*** TESTO DEL DOCUMENTO ***

A qualche giorno dall’ovvia presa di posizione del Presidente Trump riguardo agli Accordi di Parigi voglio fare qualche considerazione riguardo al Climate Change.
Riassunto: in questo articolo discuto non le cause ma gli effetti del cambiamento in corso, mettendo in evidenza la necessità di sviluppare nuove strategie e pratiche da adottare per ridurrne l’impatto sia sugli ecosistemi da cui dipendiamo, sia sulla nostra società e sul nostro benessere.
I politici e molti scienziati si stanno concentrando da un paio di decenni sulla correlazione fra cambiamento del clima e immissione in atmosfera di grandi quantità di biossido di carbonio, noto anche come anidride carbonica o CO2. La correlazione per alcuni è evidente, il meccanismo detto effetto serra è chiaro, per altri la correlazione non è dimostrabile e anche se l’effetto serra è un fenomeno spiegabile, non è per nulla detto che il clima evolva come previsto dai più pessimisti.

*** VOCI ESTRATTE ***

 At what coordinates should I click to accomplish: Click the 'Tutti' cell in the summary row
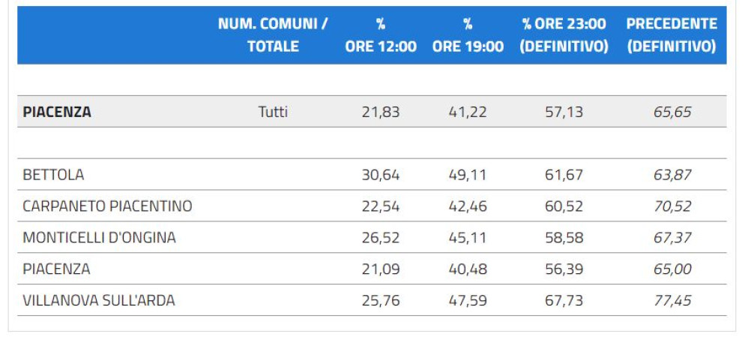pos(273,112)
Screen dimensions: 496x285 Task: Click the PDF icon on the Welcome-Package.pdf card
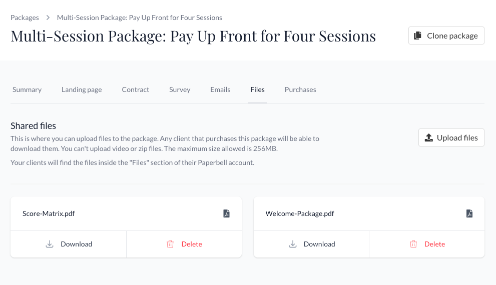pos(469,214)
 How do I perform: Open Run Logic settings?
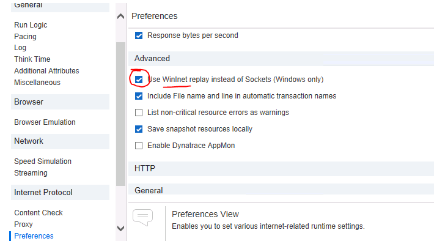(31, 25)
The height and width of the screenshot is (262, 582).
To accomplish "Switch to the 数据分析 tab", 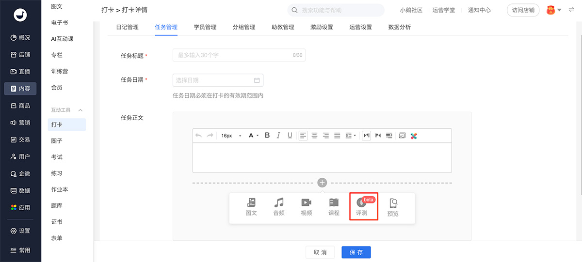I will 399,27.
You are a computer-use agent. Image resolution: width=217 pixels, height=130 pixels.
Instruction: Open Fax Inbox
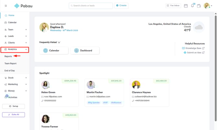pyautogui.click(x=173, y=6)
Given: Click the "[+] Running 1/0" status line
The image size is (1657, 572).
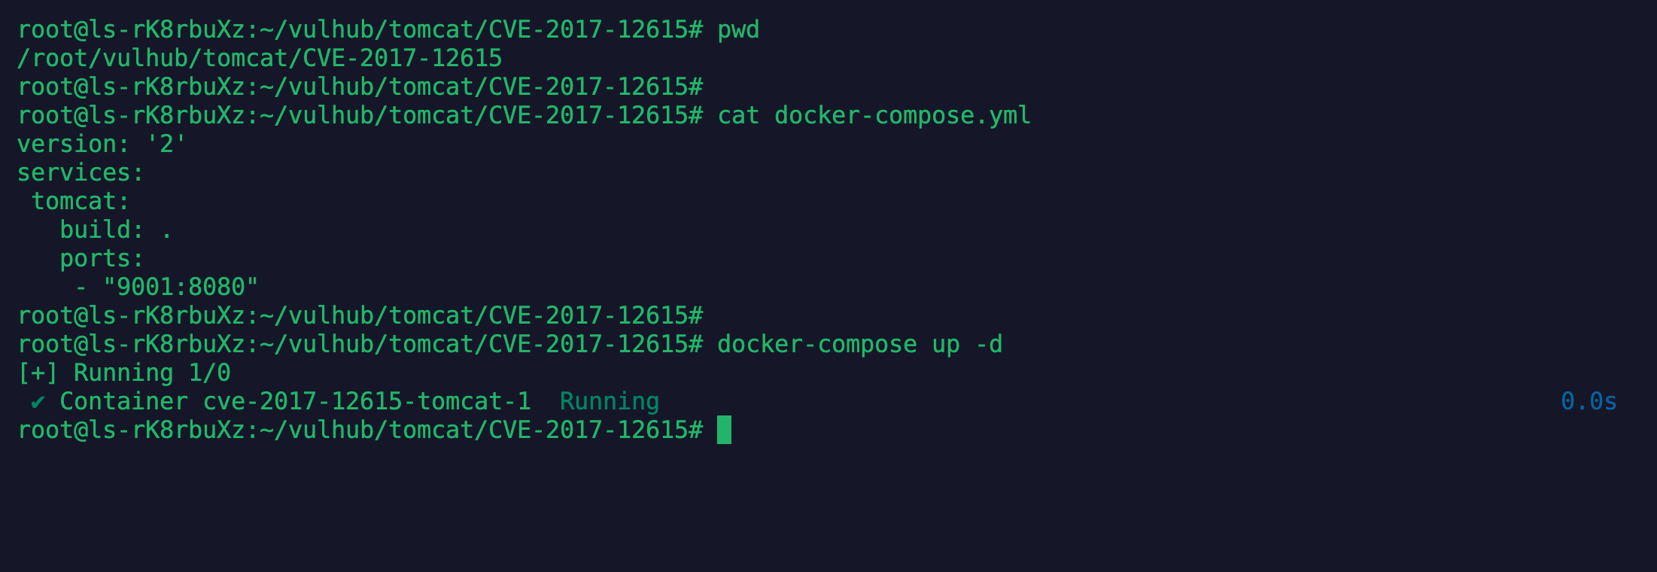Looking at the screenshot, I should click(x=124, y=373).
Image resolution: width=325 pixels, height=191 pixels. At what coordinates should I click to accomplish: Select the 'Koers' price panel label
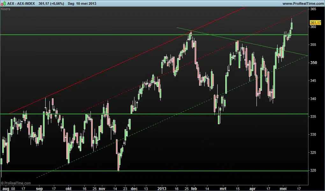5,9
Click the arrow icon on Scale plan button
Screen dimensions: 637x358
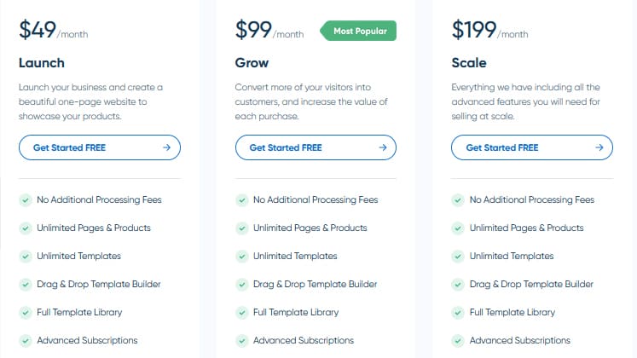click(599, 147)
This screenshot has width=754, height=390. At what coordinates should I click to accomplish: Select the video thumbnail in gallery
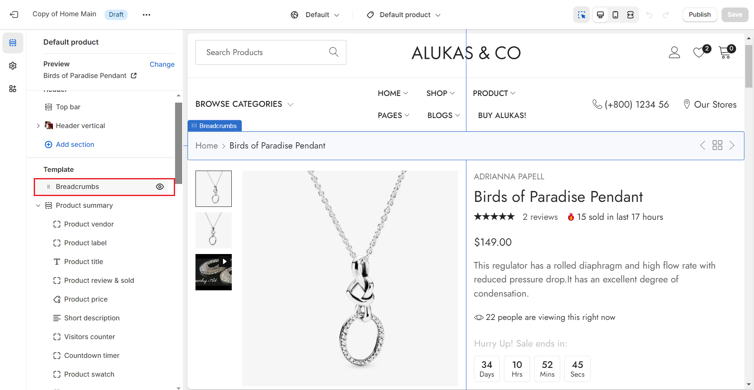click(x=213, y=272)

***

▸ **PROBLEMI DA RISOLVERE**:
a) Elenca i nomi che il testo sul cambiamento climatico usa per il gas immesso in atmosfera.
b) Nelle voci, dalla riga che contiene "This screenshot has" fino alla fine, rinomina "thumbnail" in "preview" e riporta solo quelle righe, per il resto invariate. Non includere le immagini.

▸ **RISULTATI**:
a) biossido di carbonio, anidride carbonica, CO2

b)
This screenshot has width=754, height=390. At what coordinates should I click to accomplish: Select the video preview in gallery
click(x=213, y=272)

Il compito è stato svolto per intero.